David had an 8 hour Zoom call yesterday…yes you heard it correctly and that was preceded by a 2 hour electric car seminar from Europe that he had to hook up with at 2am PDST.

He never complained…not my style! I would unleash a steady stream of expletives.

Anyway, we hiked at 7am so he could be showered and suitably dressed from the waist up by 9am.

I was starving after the hike and I was too lazy to make myself breakfast beyond the pot of coffee I brewed at 4am.

I grabbed a handful of Fritos and made that breakfast with a cup of hot water with Meyer lemon and my fountain of youth elixir, collagen.

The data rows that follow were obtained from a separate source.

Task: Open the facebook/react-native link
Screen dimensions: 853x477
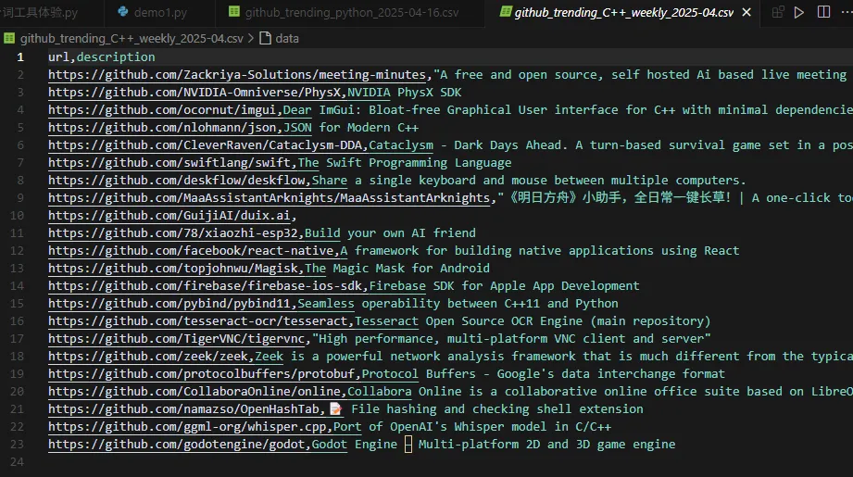Action: 191,251
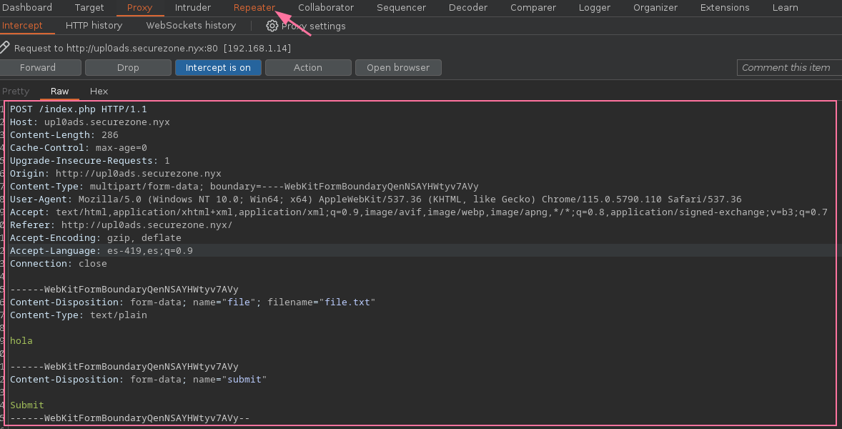842x429 pixels.
Task: Switch to the Repeater tab
Action: [x=254, y=8]
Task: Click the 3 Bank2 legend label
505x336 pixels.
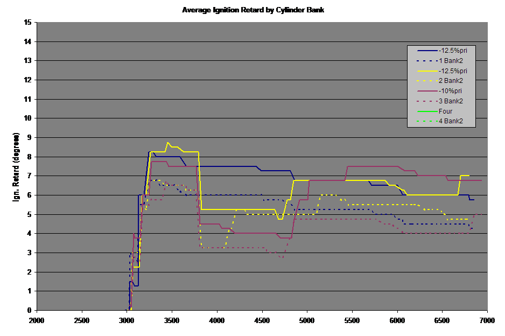Action: 451,101
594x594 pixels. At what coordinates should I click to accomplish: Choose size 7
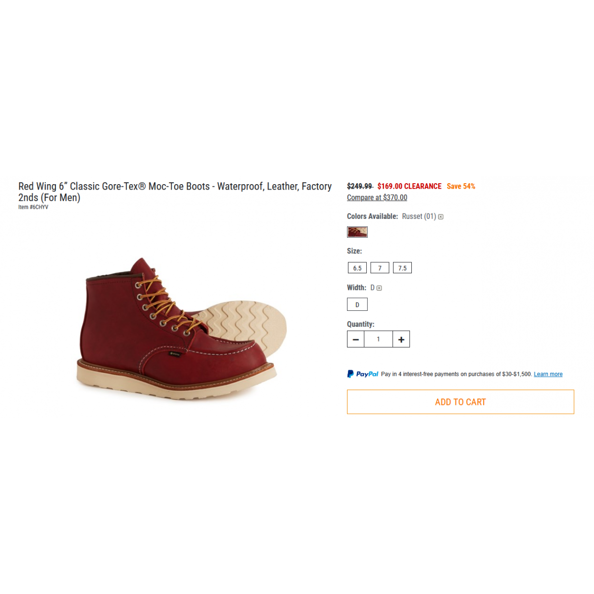(380, 268)
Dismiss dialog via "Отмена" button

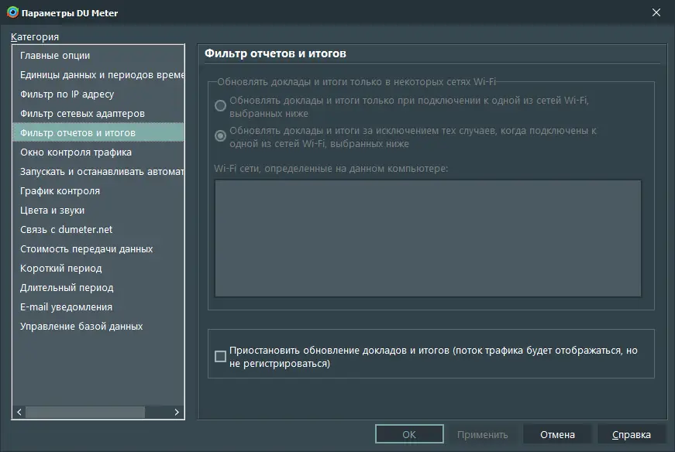click(557, 433)
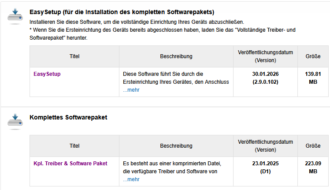Click the Veröffentlichungsdatum header in the EasySetup table
Screen dimensions: 330x190
pyautogui.click(x=265, y=56)
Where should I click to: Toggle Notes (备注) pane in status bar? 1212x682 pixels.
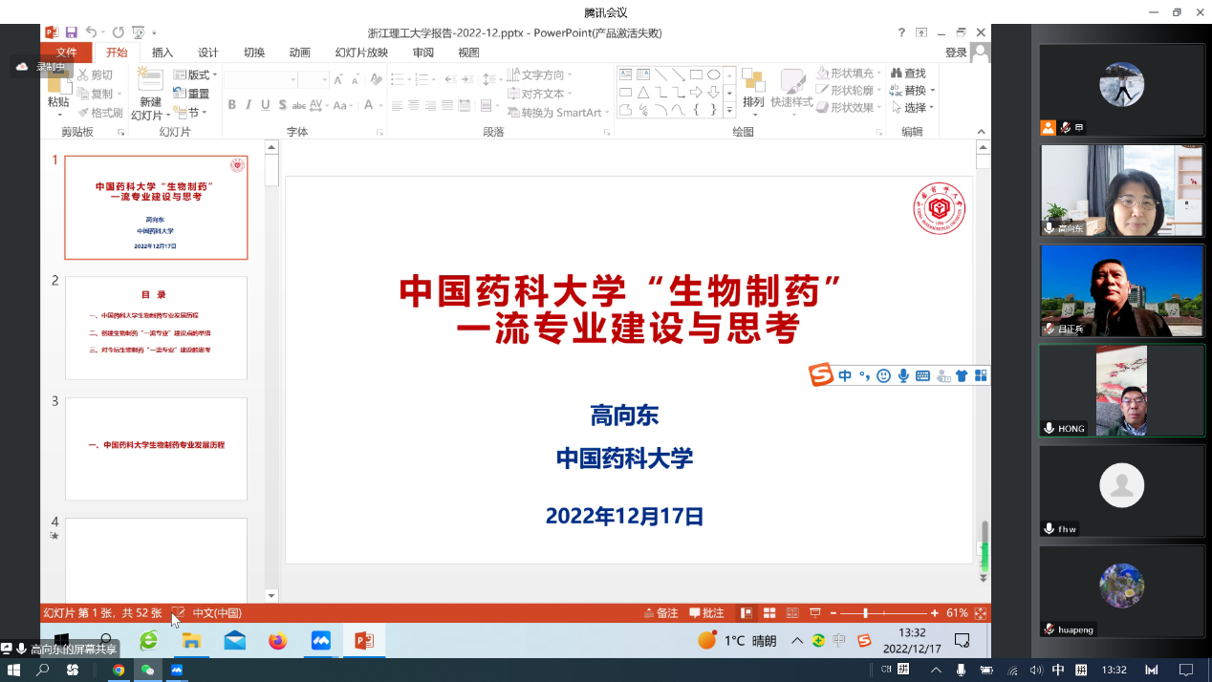pos(661,613)
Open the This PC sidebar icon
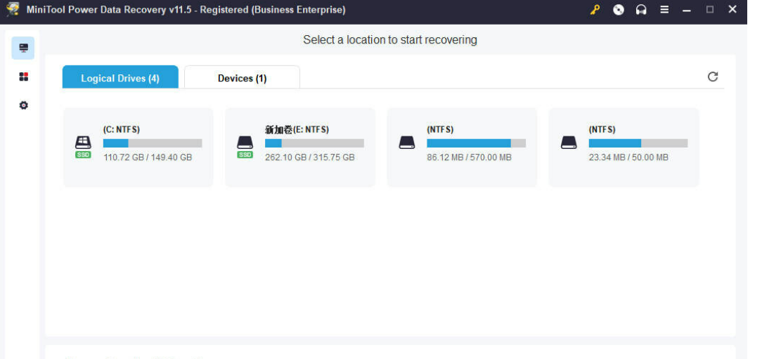This screenshot has width=762, height=359. [x=23, y=48]
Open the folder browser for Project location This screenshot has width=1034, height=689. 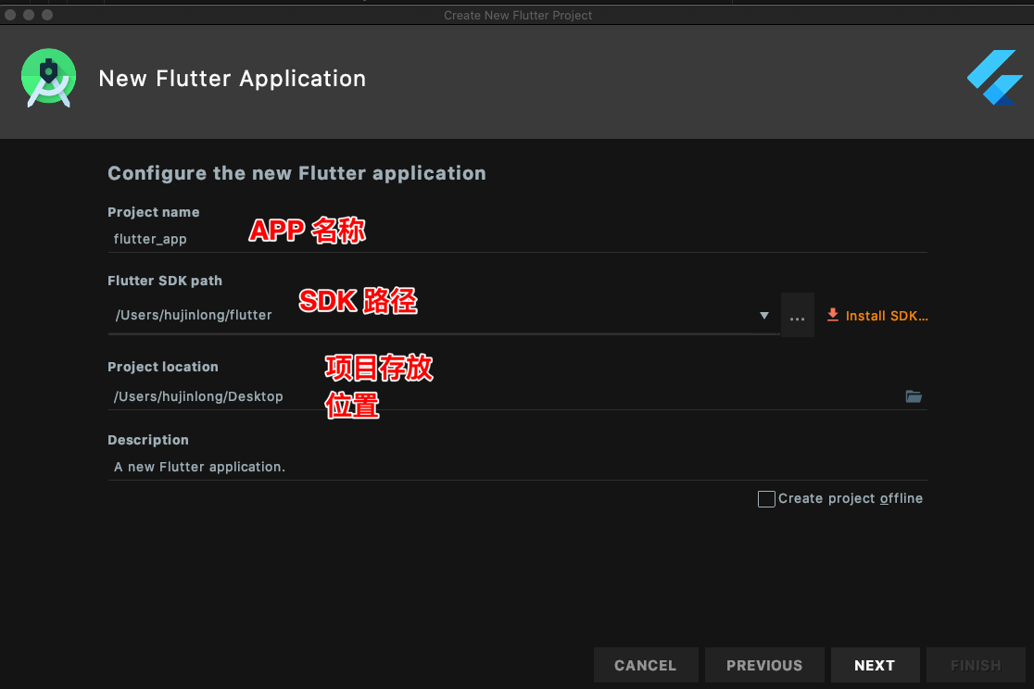pyautogui.click(x=914, y=395)
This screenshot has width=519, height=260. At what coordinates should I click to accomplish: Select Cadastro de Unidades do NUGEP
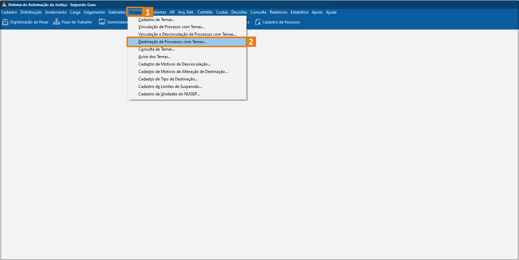[x=169, y=94]
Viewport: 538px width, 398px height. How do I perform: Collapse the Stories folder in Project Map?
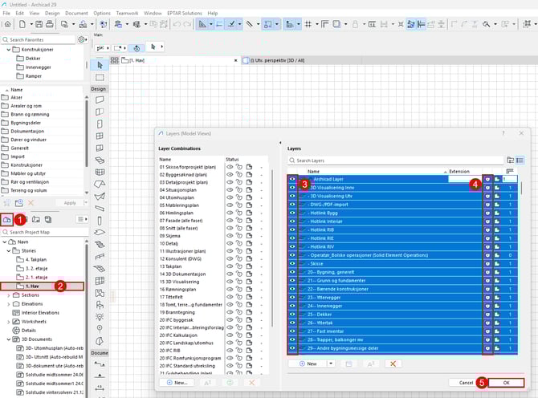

Queen E. popped into my consciousness because she loved Fritos, but always hid them from me.

Hypocrisy which made me want them more so I would find them and sneak a handful.

Of course she knew and would chastise me.

Queen E. was the Nurse Ratched of maintaining zero body fat.

Anyway, I was tired, hangry and injured as I rolled down a hill while hiking and twisted my ankle.

So what do I do?

I hop on the Peloton and challenge myself to an intense 45 minute spin class with 3 arm intervals.

Workout self-flagellation is becoming a Coronaville hobby.

Maybe I should take up knitting.

Enjoy the weekend…the endowed, hair extension laden Southern California weather women are predicting sunshine and temps in the 80s.?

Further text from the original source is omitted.